The company continues to build up its exposure to non-industrial companies which we believe is helping to stabilize revenue streams. Further, Value Line analyst Erik M. Manning believes that potential setbacks in the U.S. industrial sector will be largely offset by fast-growing regions like China and Latin America. This feeling is not being shared by many market participants, which explains the stock’s relatively low price-to-earnings ratio. Thus, we think value investors may want to take a closer look here.
CACI International Inc.
CACI delivers professional services and information technology solutions to clients primarily in the U.S. federal government. Its services are primarily targeted to the areas of defense, intelligence, homeland security, and IT modernization. The company keeps its portfolio suite current by adapting emerging technologies and continually evolving legacy strengths. Demand is created by the increasingly complex network, systems, and information environments in which governments and businesses operate, and by the need to stay current with emerging technology while increasing productivity and, ultimately, improving performance.
The company posted solid results in the September interim, with revenues and earnings both up meaningfully.
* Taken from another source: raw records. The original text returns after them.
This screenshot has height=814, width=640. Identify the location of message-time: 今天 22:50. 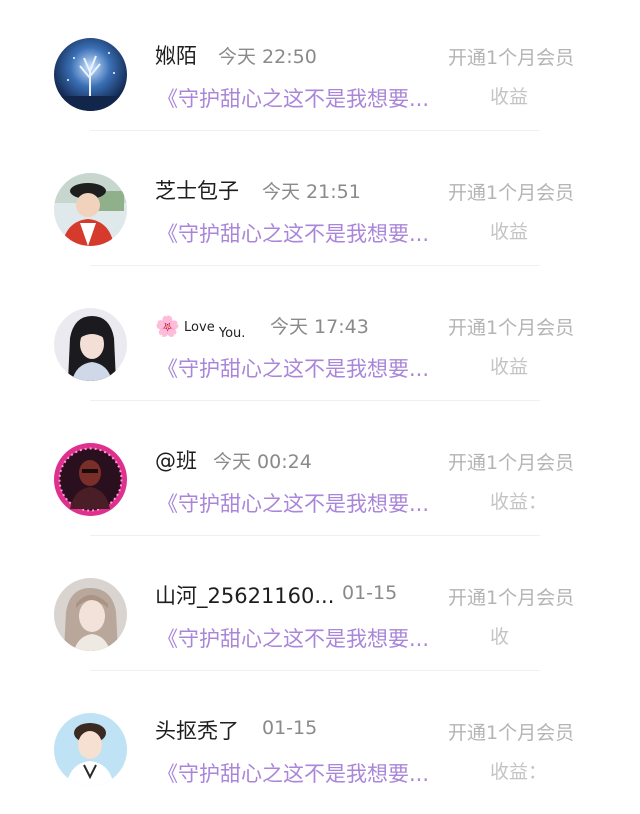
(268, 57).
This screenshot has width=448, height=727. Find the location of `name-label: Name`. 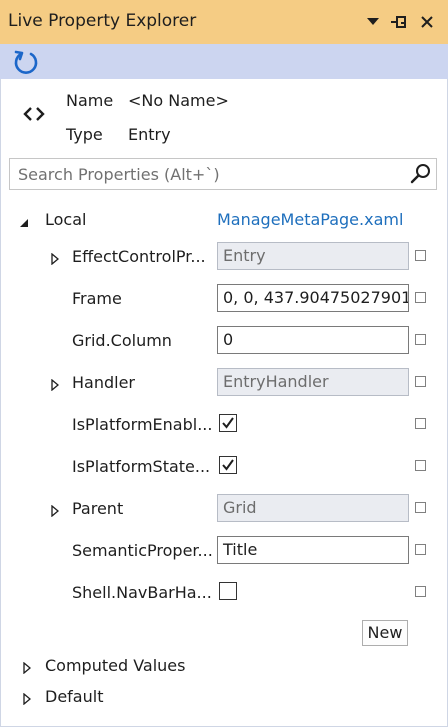

name-label: Name is located at coordinates (90, 100).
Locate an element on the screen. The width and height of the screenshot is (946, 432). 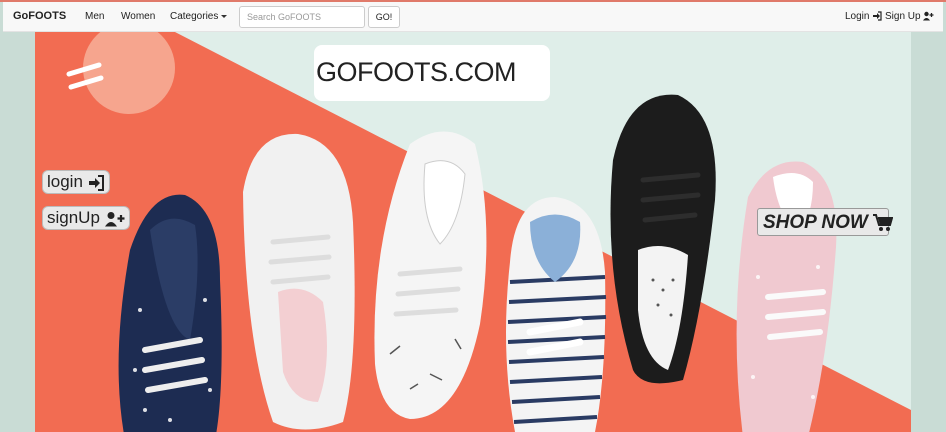
nav-link-men: Men is located at coordinates (94, 16).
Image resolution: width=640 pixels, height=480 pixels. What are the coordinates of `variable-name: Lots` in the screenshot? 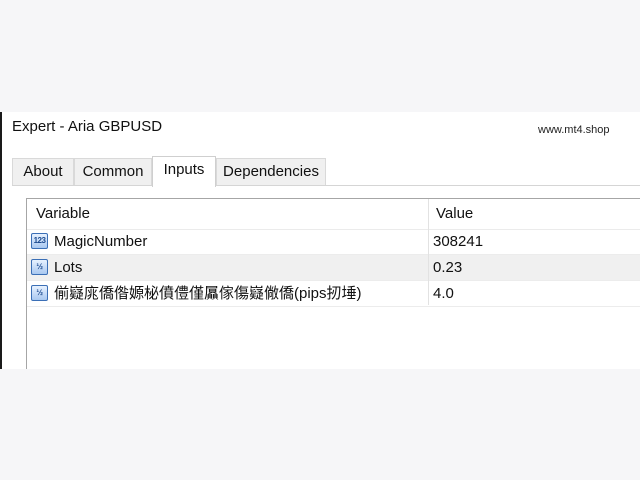 It's located at (68, 268).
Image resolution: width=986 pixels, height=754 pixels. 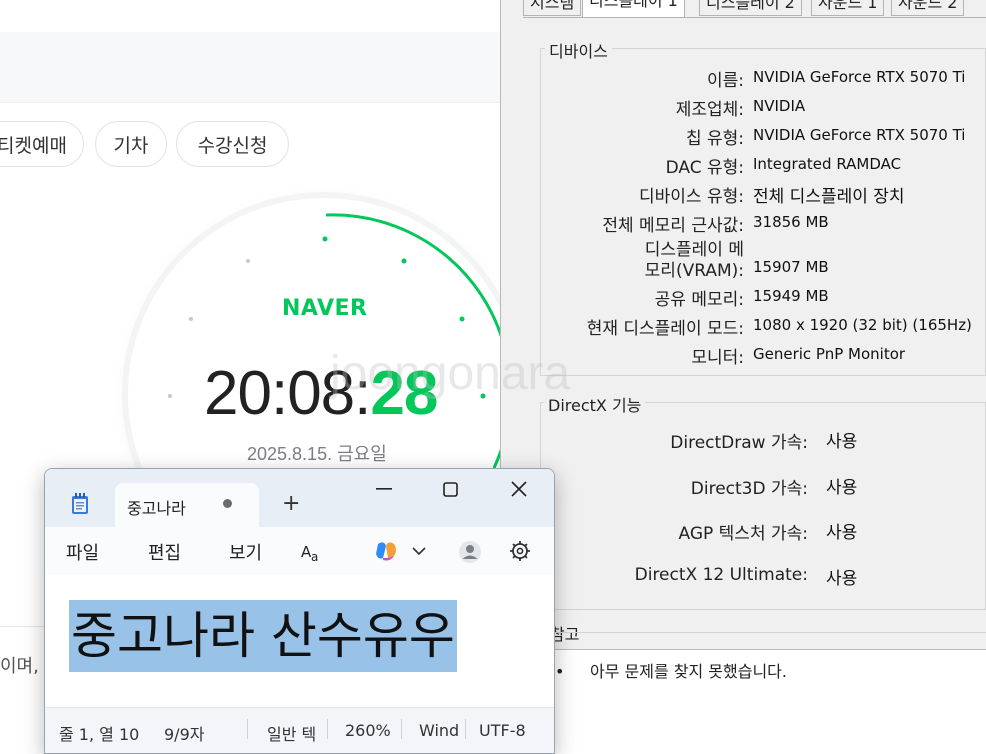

Meanwhile, contract funding orders rose to the highest amount in company history. Value Line analyst Kathryn Drew believes the company’s streamlining and automating processes will probably remain a favorite with clients considering recent concerns surrounding the federal budget. We are cautiously optimistic that the efficiency enhancing nature of CACI’s products will more than offset potential weakness in general government spending.
The company also appears focused on acquisitions, which augur well for its impressive free cash flow prospects. These future inflows should facilitate continued stock repurchases, which have proven to be a driver of recent earnings gains.
At the time of this article's writing, the author did not have positions in any of the companies mentioned.